Given task 1> In the passage on Chinese translations of the Prayer Book, who assisted Bishop Boone in translating the Liturgy?
Given task 2> List every person the passage on Chinese translations of the Prayer Book names as a translator or as someone who assisted or ordained a translator.
Given task 3> Continue the passage on Chinese translations of the Prayer Book from its final sentence.

— START OF Selected passage —

In 1848 there was published, at London, the sixth edition of a Compendium of the Book of Common Prayer, translated into Chinese by Dr. Morrison, 8vo, of which the first edition, 1829, reads: Ying-keīh-le kwō shin hwuy ke taou wăn ta kae fan yĭh Han tsze. The United Prayers and Supplications to God of the English Nation, translated into Chinese. A Compendium of the Book of Common Prayer, by Ma [i.e., Dr. R. Morrison].
 
Griffith 18:1
In 1830 (?) appeared: Shing hwuy taou sze. The Liturgy of the Holy Church of England. 8vo.
 
not listed by Griffiths

In this connection it may not be out of place to mention the translations made by Dr. Boone, the first missionary bishop to China, appointed by the Protestant Episcopal Church of the United States of America. They are in the Shanghai colloquial, and were published at Shanghai in 1849. 8vo. They are entitled: Chow neen tsaou shin taou kaou shĭh. The Morning Service of the English Liturgy, translated into the Shanghae Dialect; and: Chow neen yay le taou kaou shĭh. The Evening Service of the English Liturgy, translated into the Shanghae Dialect.

William Jones Boone (1811-64) was noted for scholarship in the Chinese language and literature, and did eminent service in securing an accurate version of the Holy Scriptures and of the Prayer Book into that tongue. He began his work of translating the Liturgy in 1846, two years after his consecration as missionary bishop of Shanghai and the Valley of the Yangtsee river. He was assisted by the Rev. Cleveland Keith († 1862).
 

 

not listed by Griffiths

In 1855 there appeared at Hongkong: Taou kaou wăn ts’euen shoo. The Book of Common Prayer, &c. 8vo. It was printed at St. Paul’s College. The translator, Walter Henry Medhurst, was born in London, April 29, 1796. By profession a printer, he entered as such the service of the London Missionary Society. He embarked for China in 1816 as a missionary printer, his destination being Malacca. He made rapid progress in the study of the Malay and Chinese languages and developed a faculty for preaching. He was accordingly ordained by Dr. William Milne (1785-1822), and his colleagues at Malacca on April 27, 1819. When the ports of Canton, Shanghai, and of three other cities were opened to British merchants by the treaty of August 29, 1842, Medhurst removed to Shanghai, and laboured there for fourteen years as the senior missionary. In 1856 he returned to England, and died a few days after his arrival in London. Dr. Medhurst had a more intimate acquaintance with the Chinese character and a more extended knowledge of the language than any of his associates. His. translations were printed by the thousand, and large quantities were sent in the emigrant ships which took crowds of Chinamen to the Californian and Australian goldfields.

— END OF Selected passage —
— START OF Source material —

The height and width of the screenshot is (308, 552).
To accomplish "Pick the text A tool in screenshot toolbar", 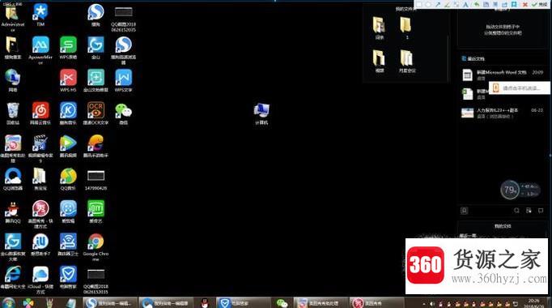I will click(465, 5).
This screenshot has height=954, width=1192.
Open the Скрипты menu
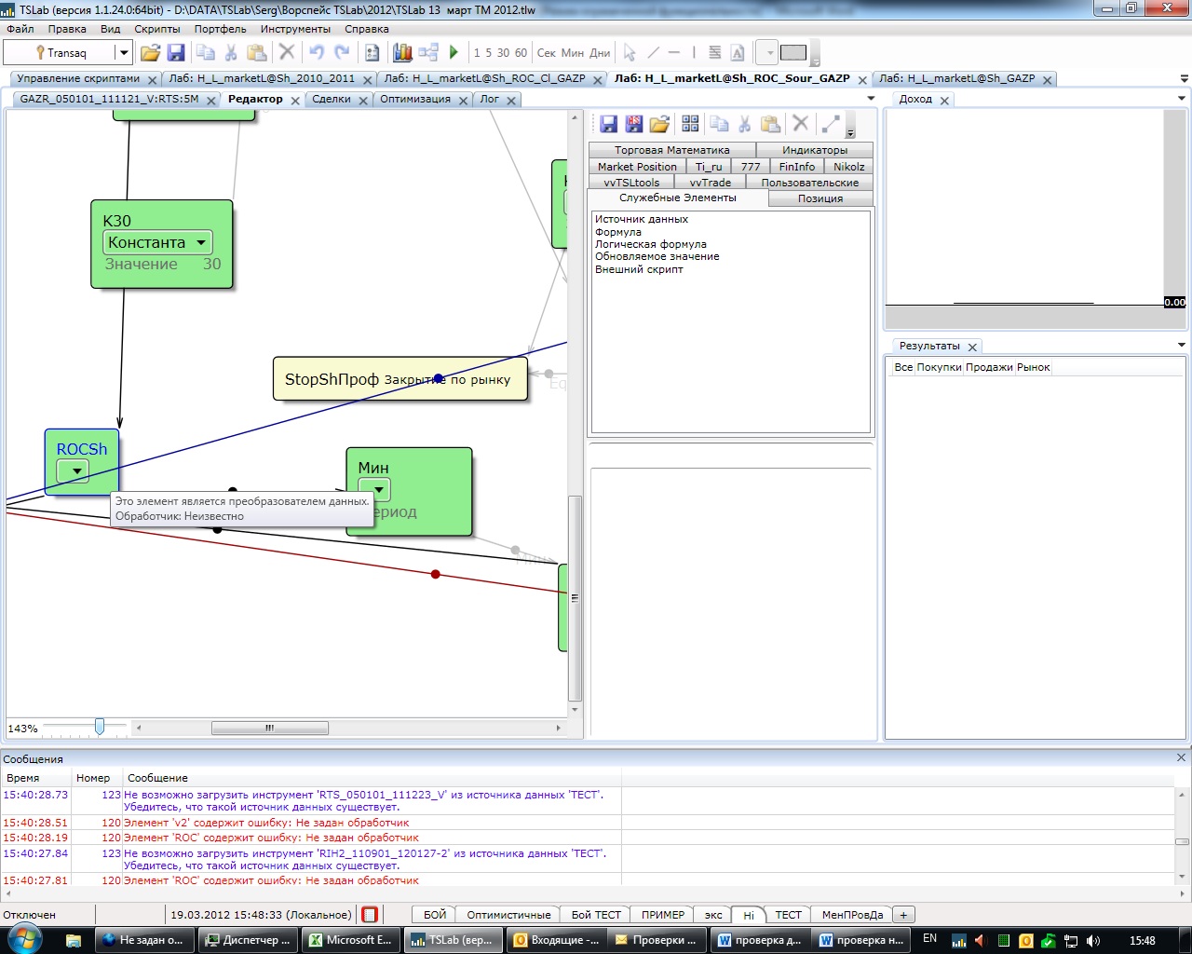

— END OF Source material —

Response 1> The Rev. Cleveland Keith assisted him.

Response 2> Dr. R. Morrison, William Jones Boone, the Rev. Cleveland Keith, Walter Henry Medhurst, Dr. William Milne

Response 3>
 
Griffiths 18:2
A recent edition of the Foochow translation of the Prayer Book, by the S.P.C.K., contains title (2 pages), preliminary matter (44 pages, beginning with a table of contents), and 472 pages of text, crown 8vo.
 
Griffiths 18:7

A year before the original appearance of Medhurst’s translation there was published: Yay-soo shing keau-taou kaou wan. The Morning and Evening Prayers of the Church of England, 8vo. This most probably was the first draft made by Robert Henry Cobbold, B.A., Peterhouse, Cambridge, 1843, who went out to Ningpo in 1845. He was· archdeacon of Ningpo, 1856-58, and then returned to· England, where he died in 1893.

It was about 1860 that the romanized system of transliteration and printing of Chinese was adopted. It was found that Wen-li, the written language, was known only to the educated few; that the masses could not be reached by it, and that it was easier for an illiterate Chinaman to· learn the roman alphabet. Hence was undertaken the difficult task of transliteration, or, rather, reducing the spoken language to writing with roman letters. This has· proved, in some districts, a very successful method of instructing the humbler classes. In the Ningpo dialect large portions of the Scriptures, the Prayer Book, etc., were in after years printed in roman characters, mainly through the efforts of the Rev. William Armstrong Russell (1821-79), later (1872-79), bishop of North China.
 

 

not listed by Griffiths

Griffiths 18:3 (1860)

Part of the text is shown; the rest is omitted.